The UK Government is committed to tackling climate challenge. Indeed, the Prime Minister Tony Blair has described it as one of the biggest threats facing the modern world. But, to face up to that threat, he must act to shift our energy supply from polluting forms of fossil fuel to greener and cleaner alternatives.

As things stand, energy use in the UK is dominated by oil, coal and gas, which, to differing degrees, produce carbon dioxide emissions, contributing to climate change.

Between a quarter and a third of these carbon dioxide emissions come from generating electricity.

Scientists have said that emissions must peak and then decline within the next 10-15 years if we are to avoid a temperature rise of more than two degrees Celsius. This is the point at which they think the world’s climate could become destabilised, resulting in dangerous climate change.

This huge challenge to modern society has been seized upon by those within the nuclear industry, and indeed by some within government, as an opportunity to resurrect the nuclear dinosaur. They claim that nuclear power is the clean emission-free fuel of the future, but such an argument ignores the risk of proliferation, the cost and the apparently unsolvable problem of what to do with nuclear waste.

What is more, nuclear technology is not carbon neutral, as it relies on the extraction and transportation of plutonium and uranium for reactor fuel. It may produce much less carbon dioxide than fossil fuels, but it produces more than wind power. It also raises the threat of nuclear proliferation.

For this so-called clean source of energy provides the technology for nuclear weapons. If the Government wants to show international leadership in tackling climate change, it must do so by investing in a technology that it is willing to share.

The UK Government does not need to rely on nuclear technology to meet future energy needs. The alternatives do exist. Renewable technologies such as wave, tidal, solar, wind, renewable heat, and micro-generation have the potential to provide the UK with much of its energy needs of the future. Future energy needs are unlikely to be met by just one source – but by a package of different sorts of generation. What is needed is solid support to bring these infant industries on stream.

The Government must radically increase its investment in, and support for, these technologies with economic and policy measures. One way in which it can do this, for example, is by ensuring that public buildings such as schools, hospitals and government offices are supplied by energy from these sources.
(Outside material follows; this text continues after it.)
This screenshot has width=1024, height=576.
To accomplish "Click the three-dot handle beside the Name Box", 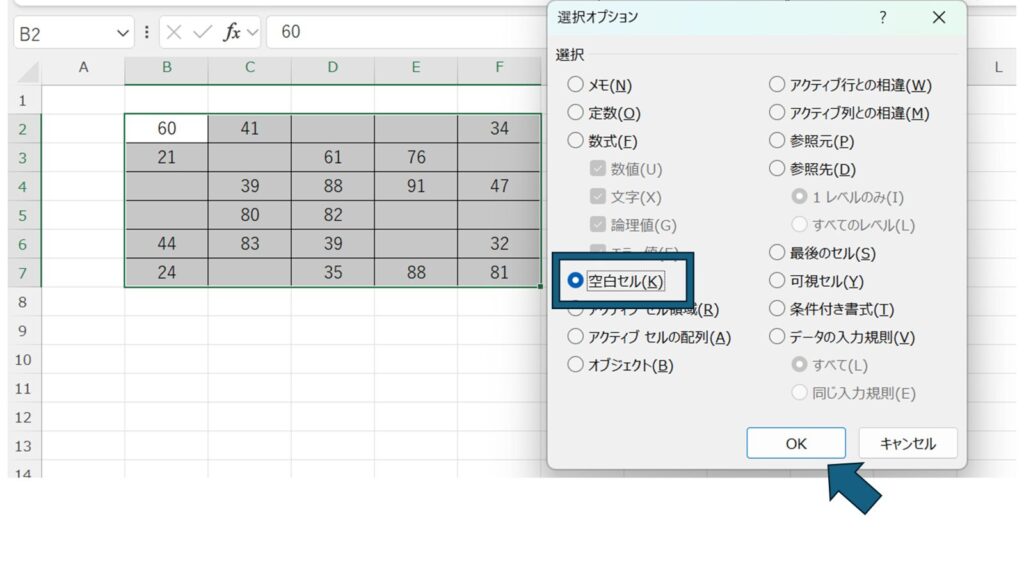I will click(x=147, y=32).
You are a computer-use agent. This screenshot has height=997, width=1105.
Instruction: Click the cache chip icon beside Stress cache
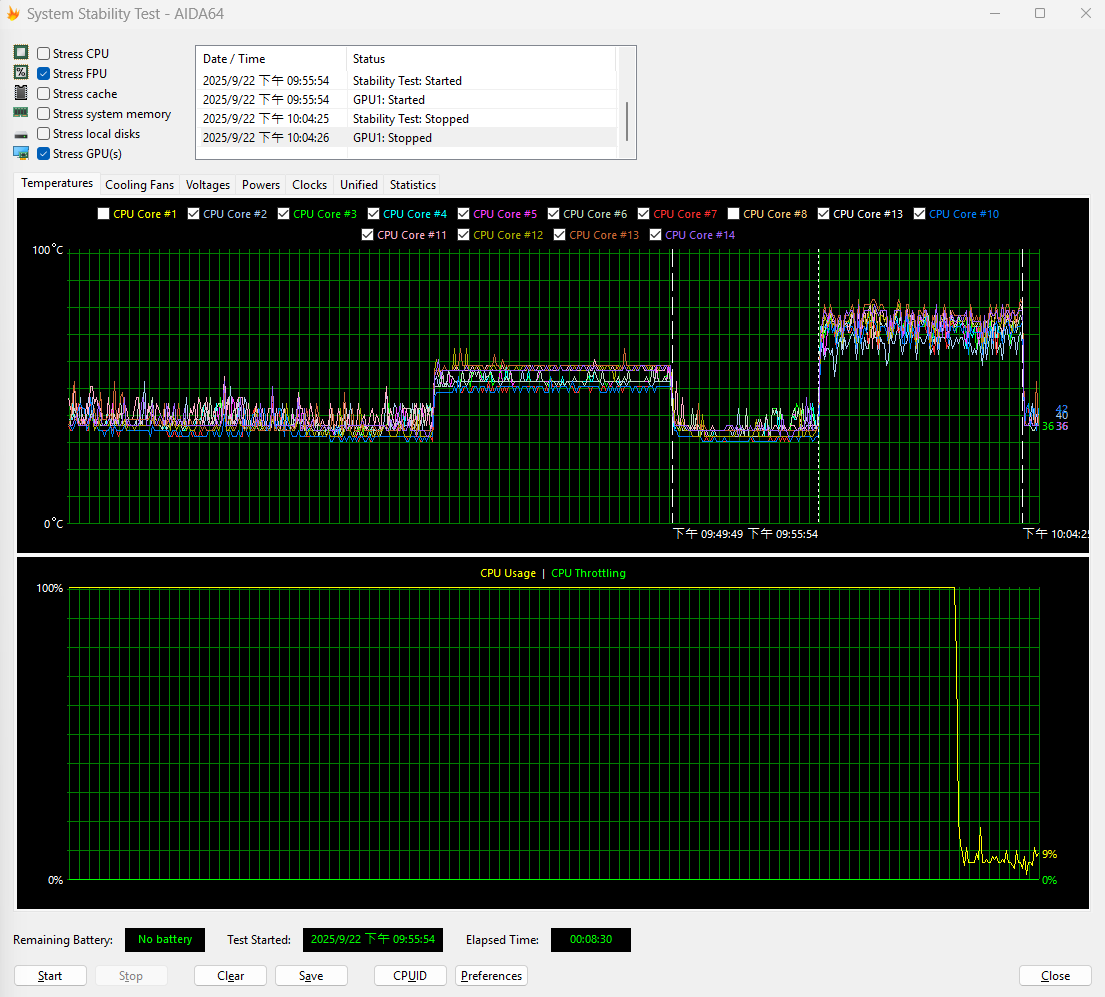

Part of the solution must also involve addressing our high energy demand. Thirty per cent of our energy use could be eliminated by cost effective energy saving measures alone. The Government can help transform the energy sector for example by introducing legislation to force current energy supply companies to reduce energy demand, changing them to energy savings companies. Companies would have to reduce demand year on year. A target of at least one per cent a year would comply with the EU Energy Services Directive.

Friends of the Earth believes there must be a commitment throughout Government to commit to carbon dioxide cuts – and that the more effective way of ensuring this is through a carbon budget for all departments. This would ensure monitoring and reporting of emissions across Government.
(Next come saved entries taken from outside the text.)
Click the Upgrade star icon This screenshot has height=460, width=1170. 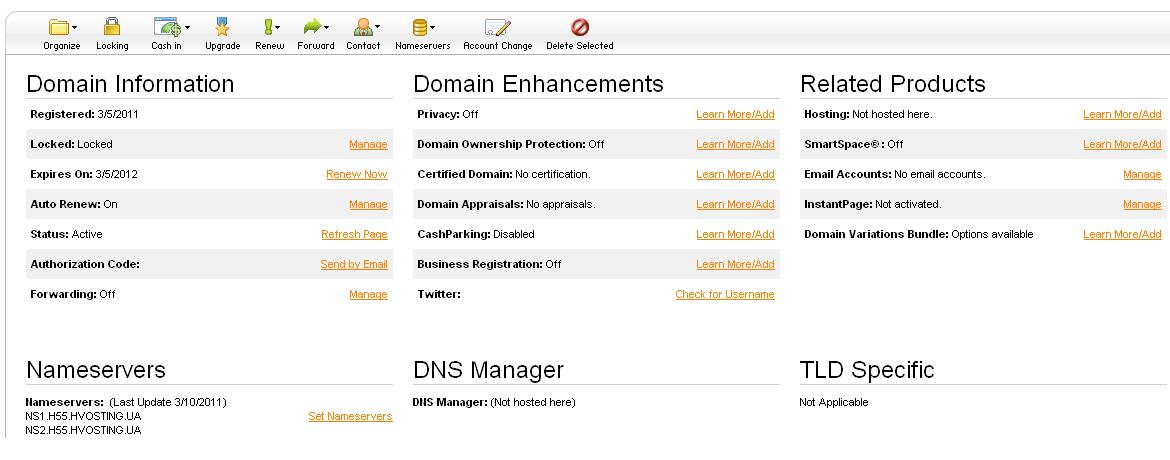point(222,28)
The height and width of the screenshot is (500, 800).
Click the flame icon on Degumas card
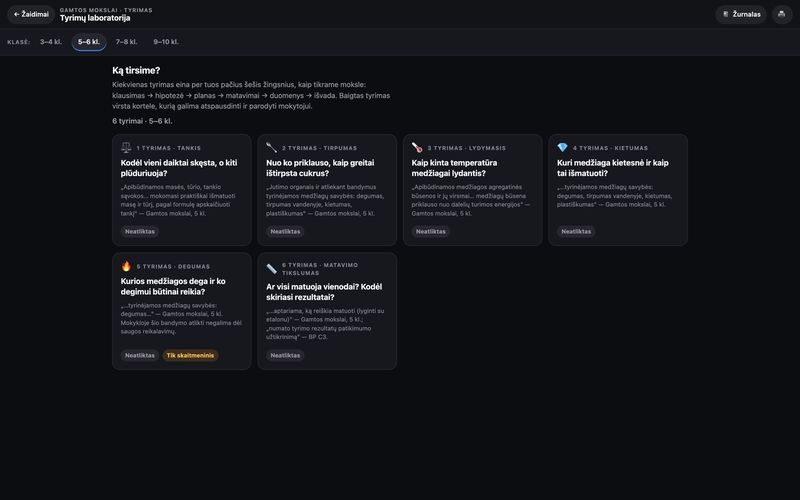coord(126,266)
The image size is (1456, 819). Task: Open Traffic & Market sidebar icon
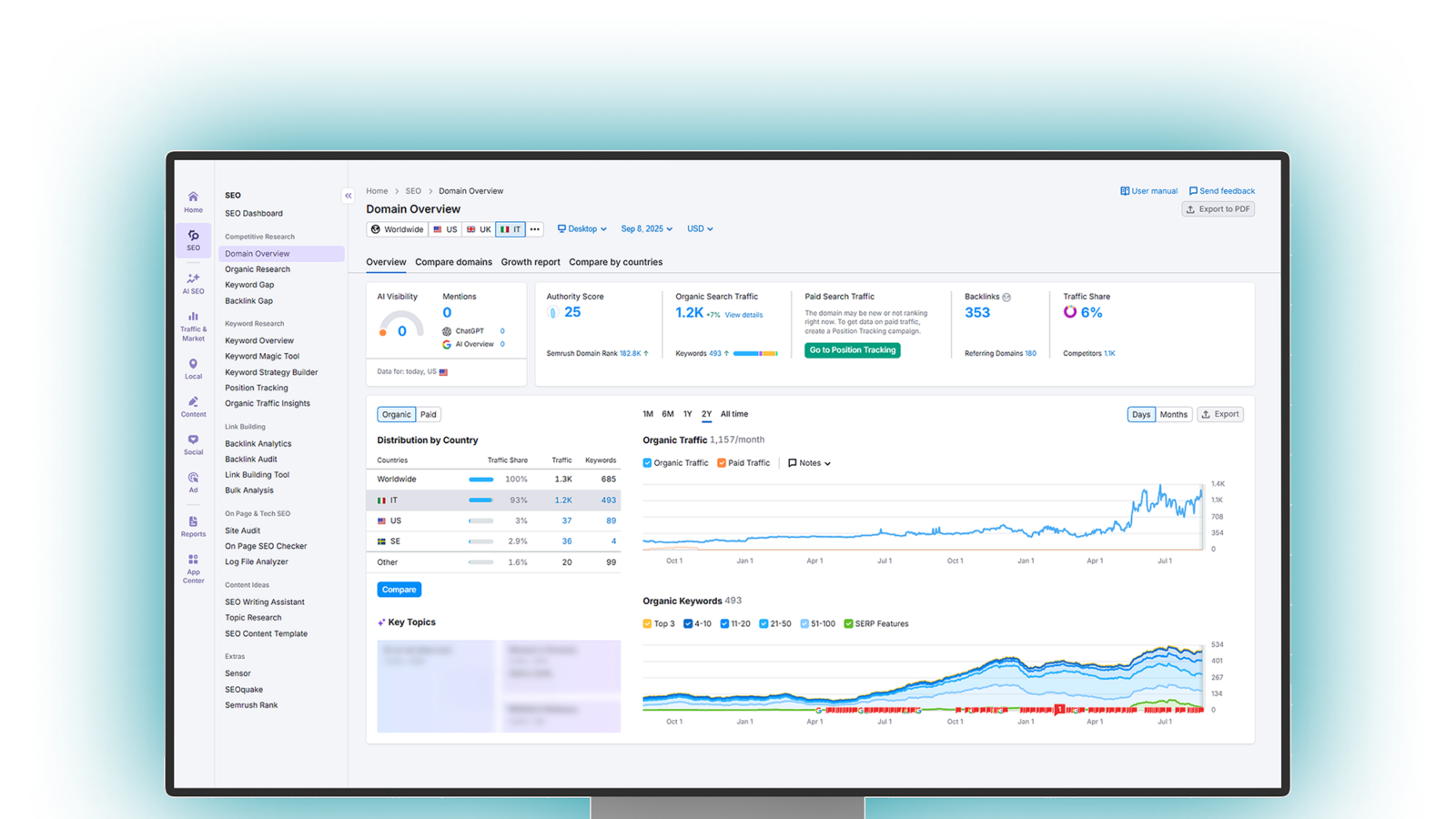tap(193, 327)
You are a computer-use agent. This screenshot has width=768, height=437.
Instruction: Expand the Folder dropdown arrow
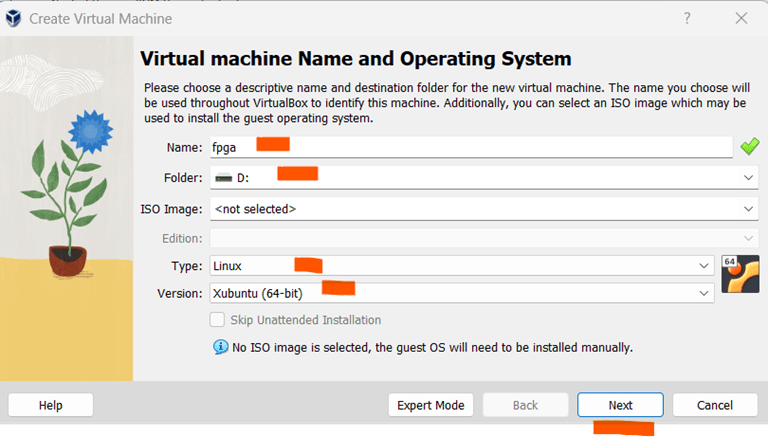point(749,178)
Energy efficiency measures are also critical across the broader economy and the Government can help with this by setting targets in consultation with industry. Economic measures can also reduce energy demand in the transport sector by providing incentives for travel by train, and reducing the incentive to travel by car. The heavy subsidies currently received by the aviation industry must also be addressed.

Of course there will be costs in developing a clean energy sector, but it is worth remembering that the British nuclear industry was built and run on state subsidies.

Last year UK taxpayers effectively provided a £4 billion bail out for British Energy and under arrangements which came into force in April this year, the entire liabilities of British Nuclear Fuels are borne by a government quango, the Nuclear Decommissioning Agency.

BNFL is effectively owned by the state and would have been bankrupt had it not had government support.

Figures from the Department of Trade and Industry suggest that despite the much vaunted promise that nuclear power would provide electricity that would be “too cheap to meter”, the costs per kilowatt of nuclear electricity by 2020 is likely to be on a par with coal and up to twice the cost of on-shore wind.

Nuclear power also presents a risk of almost unmanageable proportions. Twenty years on, the spectre of Chernobyl still looms over Europe, and while we might like to think that such a disaster could not happen here, the evidence would suggest otherwise.

Nuclear power currently provides almost one quarter of the UK’s electricity, with electricity generation accounting for just a quarter of Britain’s greenhouse gas emissions.

Even if were we to double our nuclear capacity, we would only reduce the level of greenhouse gas emissions by eight per cent.

What is more, the time lag in building new nuclear power stations mean that those cuts would not come for another 10 – 15 years. This would be too late to save the climate.

Nuclear is clearly not the solution.

What we need is a comprehensive plan to tackle energy use – both in terms of reduction and generation. Friends of the Earth has calculated that the most effective way of doing this is a year-on-year reduction of around three per cent a year in carbon dioxide emissions (see thebigask.com).

This will allow us to develop new technologies and maintain a healthy economy, while also tackling the threat of climate change. Committing to new build nuclear does not do this – solid investment in renewable technology can.